[[ EXERCISE DATA open ]]

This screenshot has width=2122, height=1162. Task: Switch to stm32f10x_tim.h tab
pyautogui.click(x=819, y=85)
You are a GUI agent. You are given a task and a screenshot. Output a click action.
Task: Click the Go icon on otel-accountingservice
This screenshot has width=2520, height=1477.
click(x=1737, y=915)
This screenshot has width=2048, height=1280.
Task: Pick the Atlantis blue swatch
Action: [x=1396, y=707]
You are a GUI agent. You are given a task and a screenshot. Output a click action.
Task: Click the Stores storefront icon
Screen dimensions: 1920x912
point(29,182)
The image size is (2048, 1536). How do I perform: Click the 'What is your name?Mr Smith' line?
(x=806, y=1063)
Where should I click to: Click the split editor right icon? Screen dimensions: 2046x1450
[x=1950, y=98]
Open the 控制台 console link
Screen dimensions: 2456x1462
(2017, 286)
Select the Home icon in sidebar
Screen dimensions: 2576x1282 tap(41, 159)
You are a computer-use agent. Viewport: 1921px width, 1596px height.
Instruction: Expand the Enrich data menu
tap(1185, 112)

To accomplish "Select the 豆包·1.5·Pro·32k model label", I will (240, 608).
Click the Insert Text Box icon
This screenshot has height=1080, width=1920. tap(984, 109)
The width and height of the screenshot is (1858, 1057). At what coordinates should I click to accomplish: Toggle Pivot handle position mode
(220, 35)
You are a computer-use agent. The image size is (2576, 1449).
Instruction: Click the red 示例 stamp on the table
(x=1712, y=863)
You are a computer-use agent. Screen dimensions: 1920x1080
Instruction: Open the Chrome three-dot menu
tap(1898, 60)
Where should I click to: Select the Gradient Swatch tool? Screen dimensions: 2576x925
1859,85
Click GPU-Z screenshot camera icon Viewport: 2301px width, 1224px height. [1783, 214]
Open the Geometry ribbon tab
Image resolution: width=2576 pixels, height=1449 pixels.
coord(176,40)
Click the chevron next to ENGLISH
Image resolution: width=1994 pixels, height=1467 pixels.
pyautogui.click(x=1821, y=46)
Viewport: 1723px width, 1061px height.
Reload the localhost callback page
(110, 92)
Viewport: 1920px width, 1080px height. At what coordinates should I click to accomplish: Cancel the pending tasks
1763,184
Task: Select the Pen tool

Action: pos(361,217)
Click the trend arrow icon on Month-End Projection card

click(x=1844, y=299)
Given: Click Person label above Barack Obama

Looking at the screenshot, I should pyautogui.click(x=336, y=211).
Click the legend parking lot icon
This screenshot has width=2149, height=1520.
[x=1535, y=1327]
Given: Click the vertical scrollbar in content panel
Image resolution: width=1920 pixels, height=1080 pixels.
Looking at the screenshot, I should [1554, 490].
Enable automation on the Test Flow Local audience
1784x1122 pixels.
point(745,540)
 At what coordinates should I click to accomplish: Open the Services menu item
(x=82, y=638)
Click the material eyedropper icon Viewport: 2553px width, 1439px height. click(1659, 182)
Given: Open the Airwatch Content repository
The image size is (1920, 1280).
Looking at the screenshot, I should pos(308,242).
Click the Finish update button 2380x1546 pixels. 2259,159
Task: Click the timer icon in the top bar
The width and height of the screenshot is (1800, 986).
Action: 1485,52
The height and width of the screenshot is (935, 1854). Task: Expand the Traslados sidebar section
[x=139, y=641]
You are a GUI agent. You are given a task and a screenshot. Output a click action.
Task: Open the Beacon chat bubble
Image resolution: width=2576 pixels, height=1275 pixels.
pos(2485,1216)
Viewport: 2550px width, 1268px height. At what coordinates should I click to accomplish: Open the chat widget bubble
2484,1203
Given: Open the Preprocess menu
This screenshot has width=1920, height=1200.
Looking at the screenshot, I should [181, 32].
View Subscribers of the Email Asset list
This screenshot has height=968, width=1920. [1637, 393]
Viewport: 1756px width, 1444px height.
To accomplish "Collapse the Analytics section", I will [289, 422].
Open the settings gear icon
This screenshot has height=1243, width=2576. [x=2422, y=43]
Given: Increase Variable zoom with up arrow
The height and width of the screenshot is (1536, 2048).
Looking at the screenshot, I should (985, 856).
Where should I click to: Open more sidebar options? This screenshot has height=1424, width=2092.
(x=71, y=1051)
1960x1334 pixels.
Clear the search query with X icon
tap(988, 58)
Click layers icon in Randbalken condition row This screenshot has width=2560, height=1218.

[[ EXERCISE DATA closed ]]

- _ABOUT THIS EXERCISE_
Output the entries verbatim.

- _ANSWER TO THE EXERCISE_
This screenshot has width=2122, height=1162. Task: Switch to stm32f10x_tim.h tab
pyautogui.click(x=819, y=85)
You are a GUI agent. You are given a task and a screenshot. Output a click action.
Task: Click the Go icon on otel-accountingservice
This screenshot has width=2520, height=1477.
click(x=1737, y=915)
This screenshot has width=2048, height=1280.
Task: Pick the Atlantis blue swatch
Action: [x=1396, y=707]
You are a GUI agent. You are given a task and a screenshot. Output a click action.
Task: Click the Stores storefront icon
Screen dimensions: 1920x912
point(29,182)
The image size is (2048, 1536). How do I perform: Click the 'What is your name?Mr Smith' line?
(x=806, y=1063)
Where should I click to: Click the split editor right icon? Screen dimensions: 2046x1450
[x=1950, y=98]
Open the 控制台 console link
Screen dimensions: 2456x1462
(2017, 286)
Select the Home icon in sidebar
Screen dimensions: 2576x1282 tap(41, 159)
You are a computer-use agent. Viewport: 1921px width, 1596px height.
Instruction: Expand the Enrich data menu
tap(1185, 112)

To accomplish "Select the 豆包·1.5·Pro·32k model label", I will (240, 608).
Click the Insert Text Box icon
This screenshot has height=1080, width=1920. tap(984, 109)
The width and height of the screenshot is (1858, 1057). At what coordinates should I click to accomplish: Toggle Pivot handle position mode
(220, 35)
You are a computer-use agent. The image size is (2576, 1449).
Instruction: Click the red 示例 stamp on the table
(x=1712, y=863)
You are a computer-use agent. Screen dimensions: 1920x1080
Instruction: Open the Chrome three-dot menu
tap(1898, 60)
Where should I click to: Select the Gradient Swatch tool? Screen dimensions: 2576x925
1859,85
Click GPU-Z screenshot camera icon Viewport: 2301px width, 1224px height. [1783, 214]
Open the Geometry ribbon tab
Image resolution: width=2576 pixels, height=1449 pixels.
coord(176,40)
Click the chevron next to ENGLISH
Image resolution: width=1994 pixels, height=1467 pixels.
pyautogui.click(x=1821, y=46)
Viewport: 1723px width, 1061px height.
Reload the localhost callback page
(110, 92)
Viewport: 1920px width, 1080px height. At what coordinates should I click to accomplish: Cancel the pending tasks
1763,184
Task: Select the Pen tool

Action: pos(361,217)
Click the trend arrow icon on Month-End Projection card

click(x=1844, y=299)
Given: Click Person label above Barack Obama

Looking at the screenshot, I should pyautogui.click(x=336, y=211).
Click the legend parking lot icon
This screenshot has width=2149, height=1520.
[x=1535, y=1327]
Given: Click the vertical scrollbar in content panel
Image resolution: width=1920 pixels, height=1080 pixels.
Looking at the screenshot, I should [1554, 490].
Enable automation on the Test Flow Local audience
1784x1122 pixels.
point(745,540)
 At what coordinates should I click to accomplish: Open the Services menu item
(x=82, y=638)
Click the material eyedropper icon Viewport: 2553px width, 1439px height. click(1659, 182)
Given: Open the Airwatch Content repository
The image size is (1920, 1280).
Looking at the screenshot, I should pos(308,242).
Click the Finish update button 2380x1546 pixels. 2259,159
Task: Click the timer icon in the top bar
The width and height of the screenshot is (1800, 986).
Action: 1485,52
The height and width of the screenshot is (935, 1854). Task: Expand the Traslados sidebar section
[x=139, y=641]
You are a GUI agent. You are given a task and a screenshot. Output a click action.
Task: Open the Beacon chat bubble
Image resolution: width=2576 pixels, height=1275 pixels.
pos(2485,1216)
Viewport: 2550px width, 1268px height. At what coordinates should I click to accomplish: Open the chat widget bubble
2484,1203
Given: Open the Preprocess menu
This screenshot has width=1920, height=1200.
Looking at the screenshot, I should [181, 32].
View Subscribers of the Email Asset list
This screenshot has height=968, width=1920. [1637, 393]
Viewport: 1756px width, 1444px height.
To accomplish "Collapse the Analytics section", I will [289, 422].
Open the settings gear icon
This screenshot has height=1243, width=2576. [x=2422, y=43]
Given: Increase Variable zoom with up arrow
The height and width of the screenshot is (1536, 2048).
Looking at the screenshot, I should (985, 856).
Where should I click to: Open more sidebar options? This screenshot has height=1424, width=2092.
(x=71, y=1051)
1960x1334 pixels.
Clear the search query with X icon
tap(988, 58)
Click layers icon in Randbalken condition row This screenshot has width=2560, height=1218.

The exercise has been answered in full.